### TREŚĆ ZADANIA 1
Zwróć każdy wiersz zapisów zawierający słowo „screenshot”. Wielkość liter ma znaczenie.

_____

Jeśli Siena jest brunatna, Florencja szarawa, to w Bolonii dominuje w miejskim pejzażu ceglasta czerwień. Zresztą czerwony i biały to barwy herbowe miasta, pochodzące z natury (najbardziej tu dostępnym i najczęściej stosowanym budulcem jest cegła), ale także są to kolory flagi, jaką przywieźli bolońscy krzyżowcy z Ziemi Świętej.
Polubiłam to miasto od pierwszego spaceru w stronę bazyliki św. Dominika. To nawet nie kwestia wysokich na minimum 2,60 m zadaszeń czy też zasklepień (miały być tak wysokie, by można było pod nimi jeździć konno) – czuć tam uniwersytetem. Nie umiem wyjaśnić jak, ale jest coś w klimacie ulic, ludziach, grającym pod łukami kwintecie smyczkowym i innych detalach, w tym braku badziewierii, co mówi, że tu główny ton nadaje szkoła wyższa.

_____

### TREŚĆ ZADANIA 2
Zapisz dosłownie fragment tekstu o Bolonii, zaczynając od słów „Jeśli Siena jest” i kończąc na słowach „z Ziemi Świętej.”.

_____

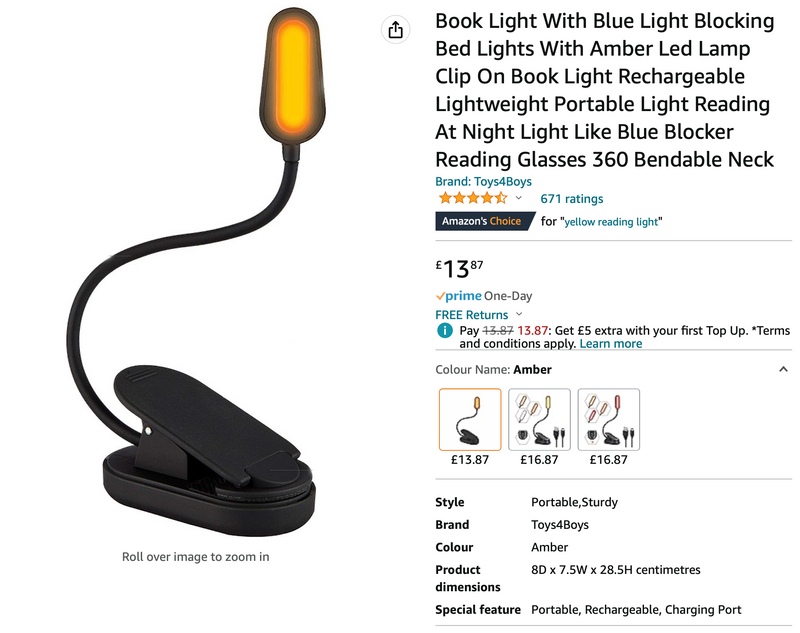Click the product title text
The image size is (800, 633).
pyautogui.click(x=605, y=90)
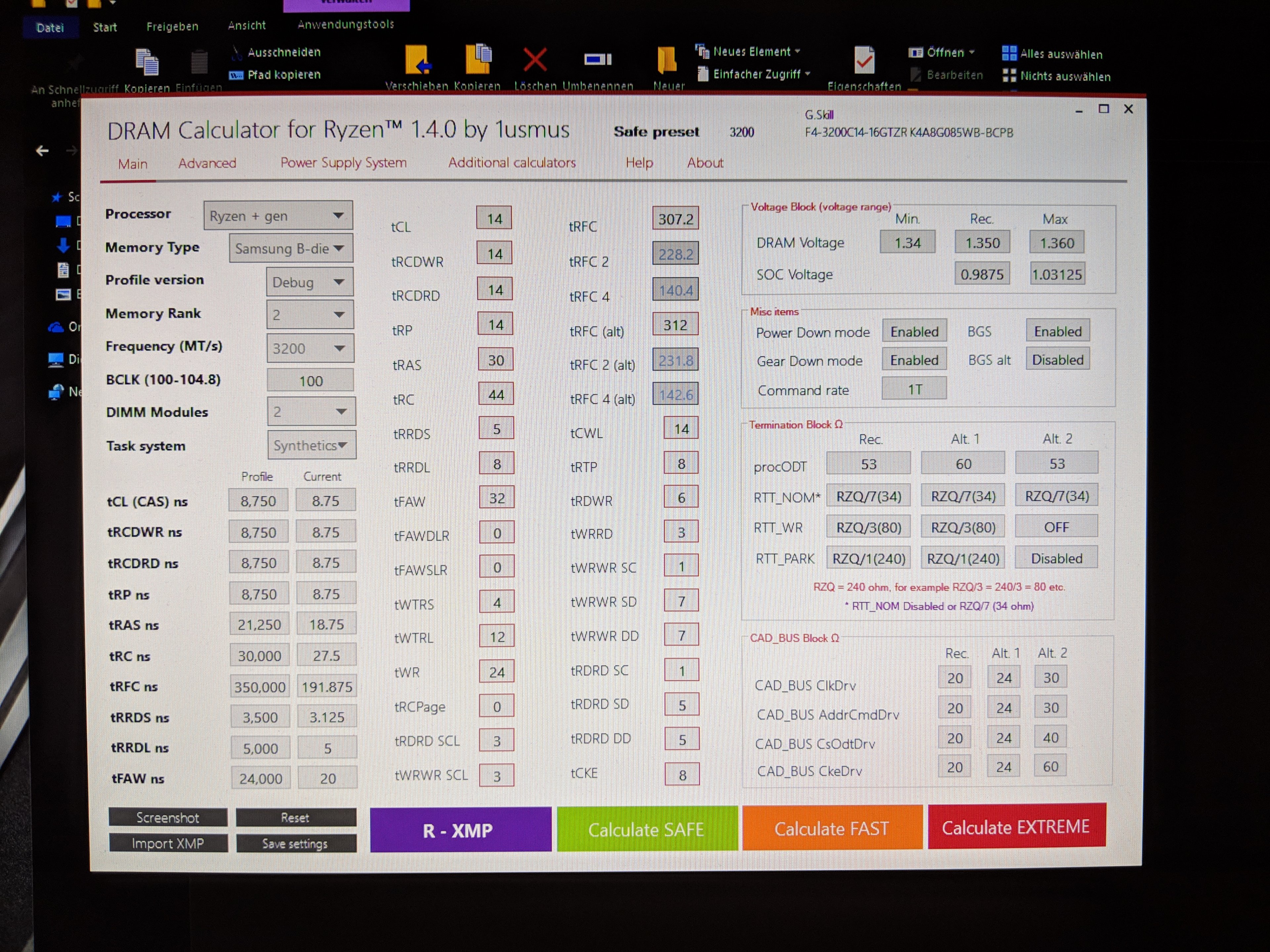Viewport: 1270px width, 952px height.
Task: Click the back arrow in Explorer
Action: point(42,151)
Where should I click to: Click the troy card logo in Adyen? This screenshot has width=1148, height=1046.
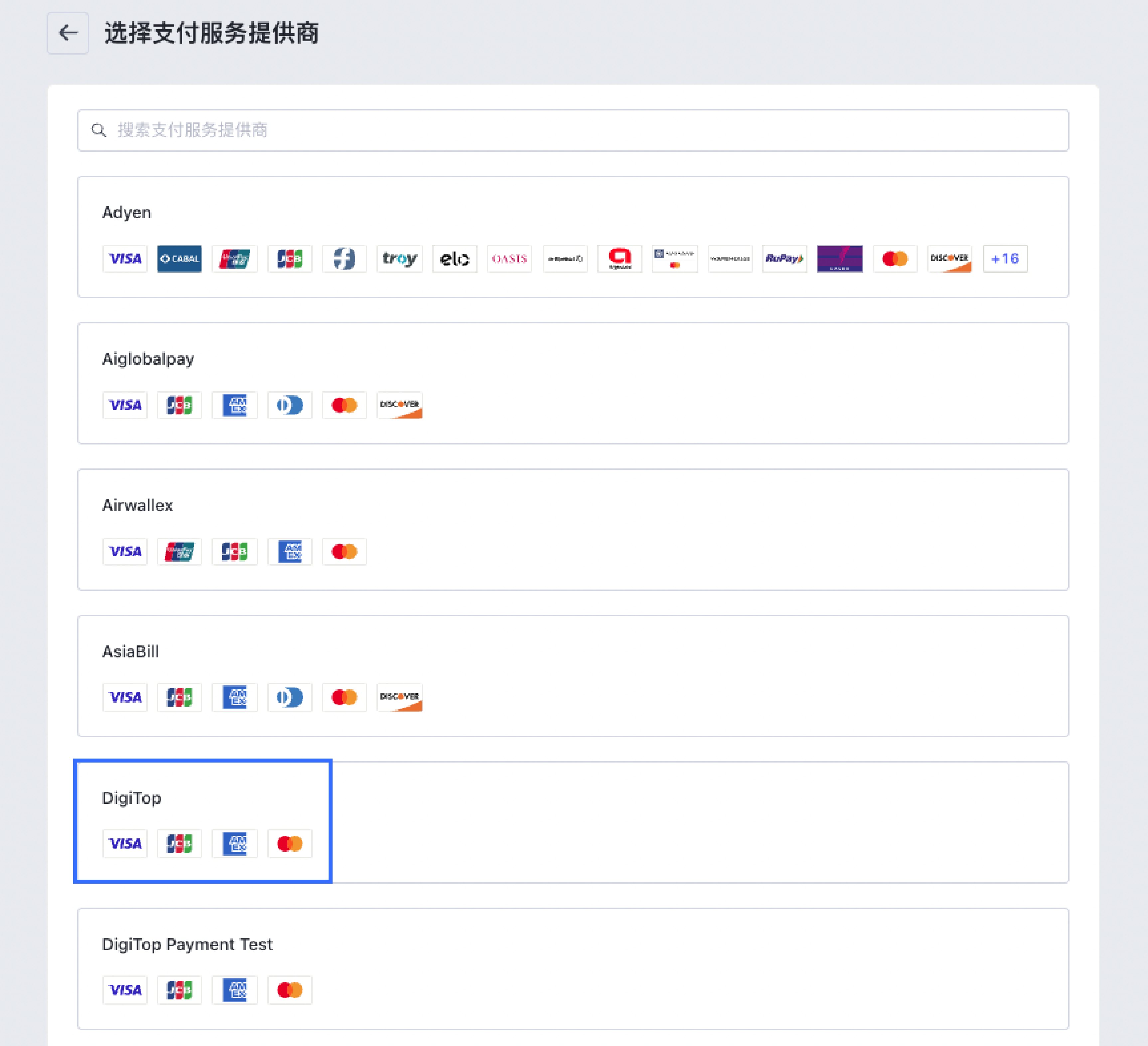coord(399,259)
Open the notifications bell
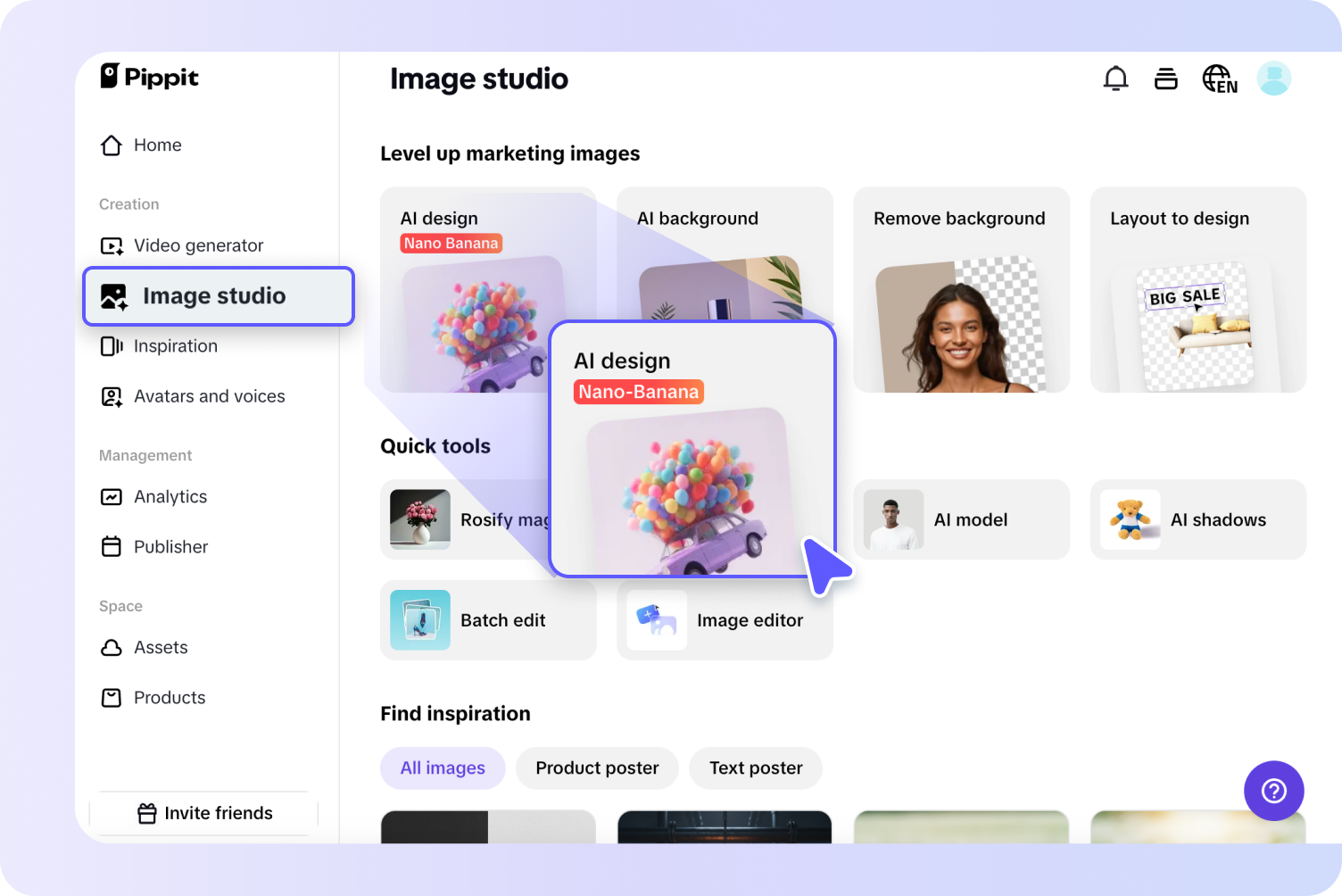 [x=1115, y=79]
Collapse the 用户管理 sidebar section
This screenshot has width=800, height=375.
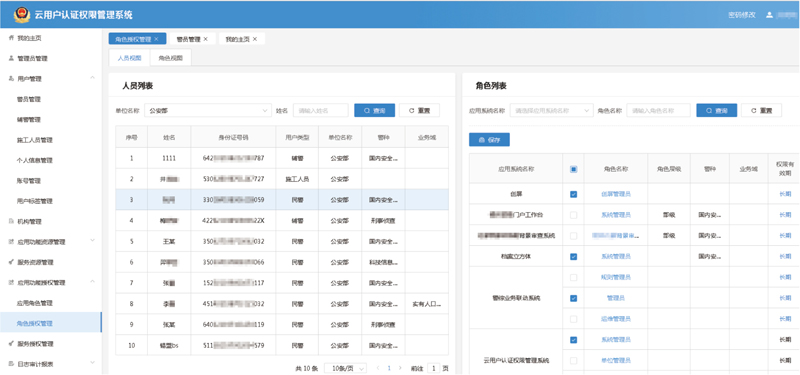[92, 78]
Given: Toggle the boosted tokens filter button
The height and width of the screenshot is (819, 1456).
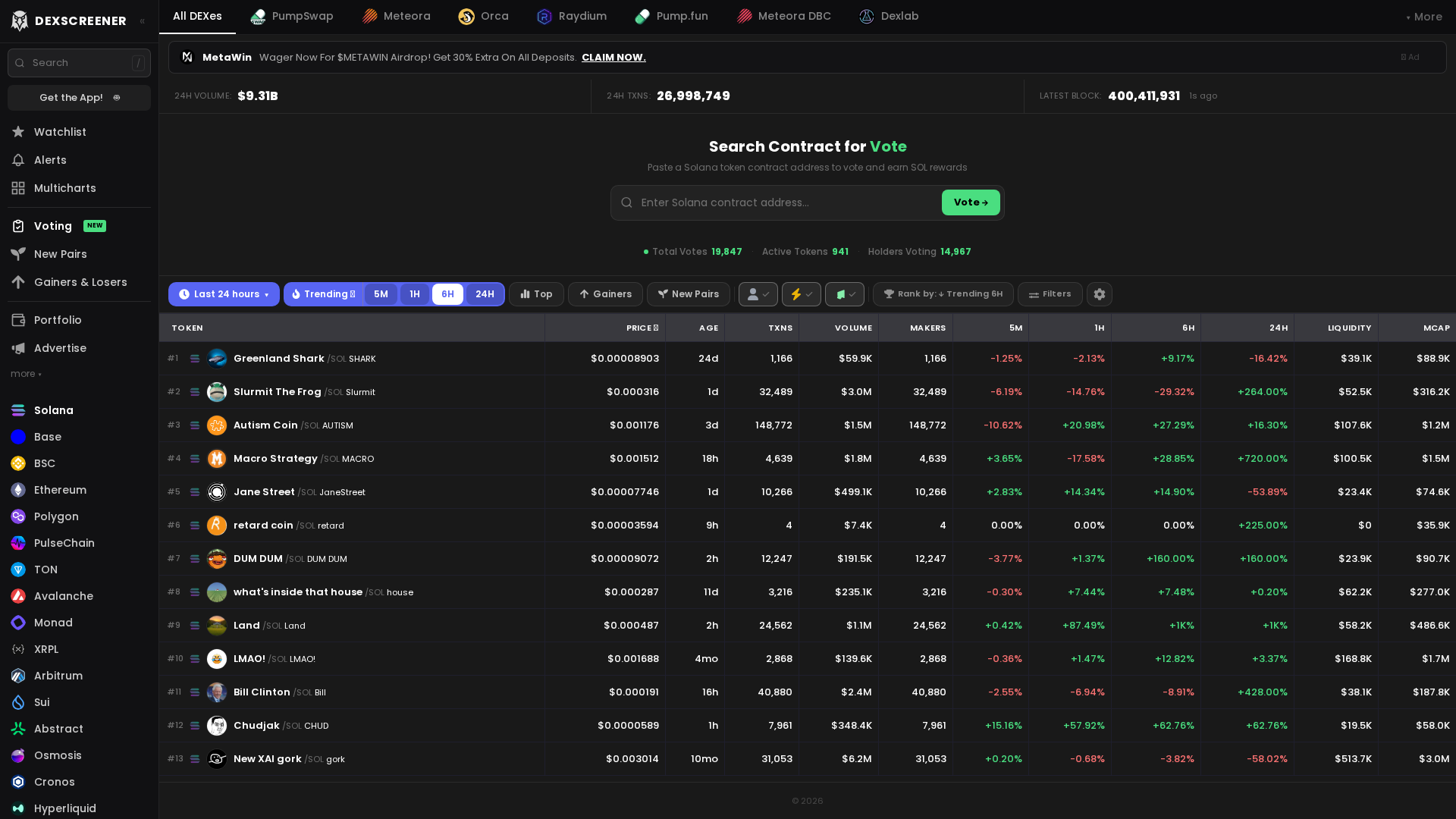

_____

### ODPOWIEDŹ 1
Where should I click to: Click the troy card logo in Adyen? This screenshot has width=1148, height=1046.
This screenshot has width=800, height=375.
The height and width of the screenshot is (819, 1456).

### ODPOWIEDŹ 2
Jeśli Siena jest brunatna, Florencja szarawa, to w Bolonii dominuje w miejskim pejzażu ceglasta czerwień. Zresztą czerwony i biały to barwy herbowe miasta, pochodzące z natury (najbardziej tu dostępnym i najczęściej stosowanym budulcem jest cegła), ale także są to kolory flagi, jaką przywieźli bolońscy krzyżowcy z Ziemi Świętej.